NvRaser.dll - Mystery File ...
So last night my computer ALMOST got slammed with a trojan pretty hard. I started seeing alerts come up from Norton Internet Security that a Trojan was blocked, and then 10 seconds later another such alert came up... My normal procedure when this starts to happen is to immediately cut the power to my computer, reboot into Safe Mode and run a full system virus scan.
Lo and behold Norton found an infected file, and required a reboot to complete the repair. So between the system scan, a reboot for Norton, and a second reboot for ChkDisk, it took several hours to finish.
Upon going back into Windows everything (for the most part) seemed to be running well. I did, however, notice a strange entry in the startup area of the registry that just would not go away. As soon as I deleted it, it would reappear. I wish I had written the entry down, but as far as I can remember it was calling 'rundll32.exe c:\windows\nvraser.dll /startup' ... To get rid of this I simply terminated the rundll32.exe process and then purged the registry entry. There were also numerous files created in the Temp folder of Local Settings, all around the time of the infection. I killed all of them.
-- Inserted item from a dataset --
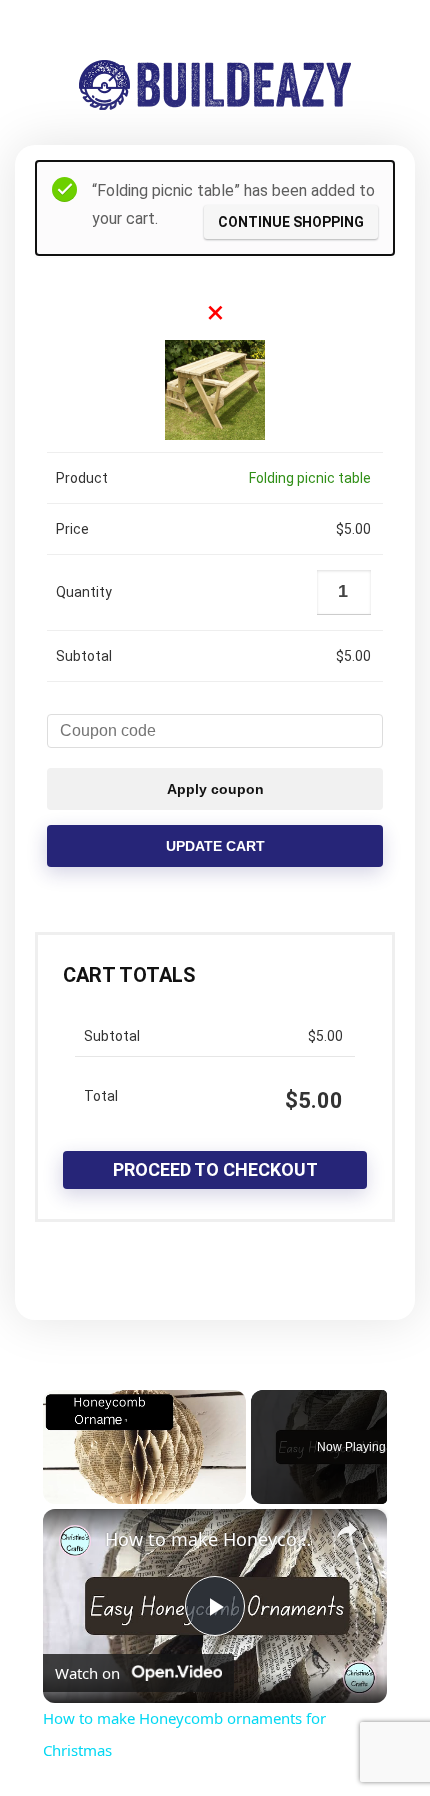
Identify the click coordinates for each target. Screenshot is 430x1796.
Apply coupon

So I am happy to say that I dodged a major bullet LOL. Now all that remains is a mystery DLL file which I renamed and hijacked to my Desktop for further inspection. What baffles me is that there appears to be ZERO information anywhere about NvRaser.dll. I tried Google, Bing, Yahoo, and none of them return any results! WTF ??!
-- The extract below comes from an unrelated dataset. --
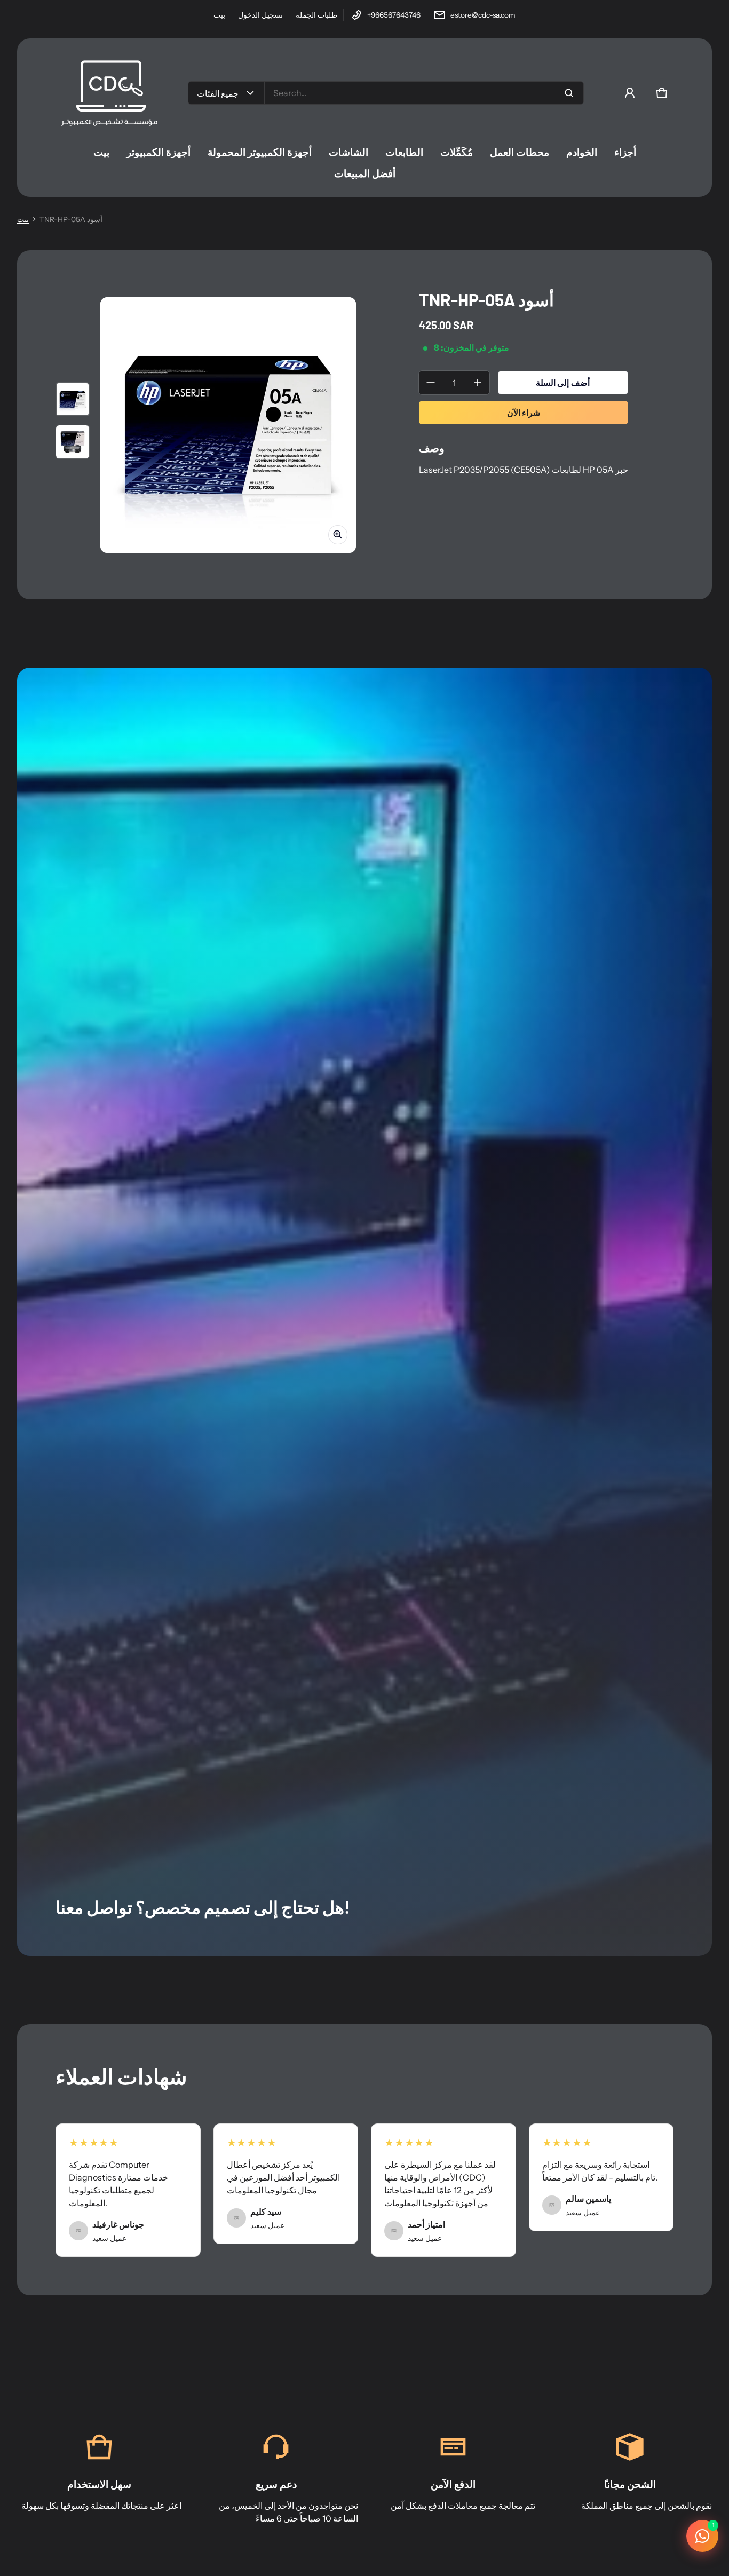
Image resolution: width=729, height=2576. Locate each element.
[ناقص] (430, 382)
I used PE Explorer's disassembler to see if I could get any clues as to the use of this file, but unfortunately am quite inexperienced at the bit level machine language. Here are some (extremely vague) clues:
; Imports from KERNEL32.dll
; Imports from msvcrt.dll
; Imports from user32.dll
; Imports from winmm.dll
; Imports from ole32.dll
; Imports from SHLWAPI.dll
I think I might need to defer to my good friend and Computer Forensics Expert to see if any other clues can be found. My guess at this point is that NvRaser.dll was to be referenced by one of the malicious (randomly named) executable files residing in the Temp folder, or the infected file in the Windows directory.
I am archiving this mystery file, so if anybody wants a copy just let me know and I'll be happy to send it over!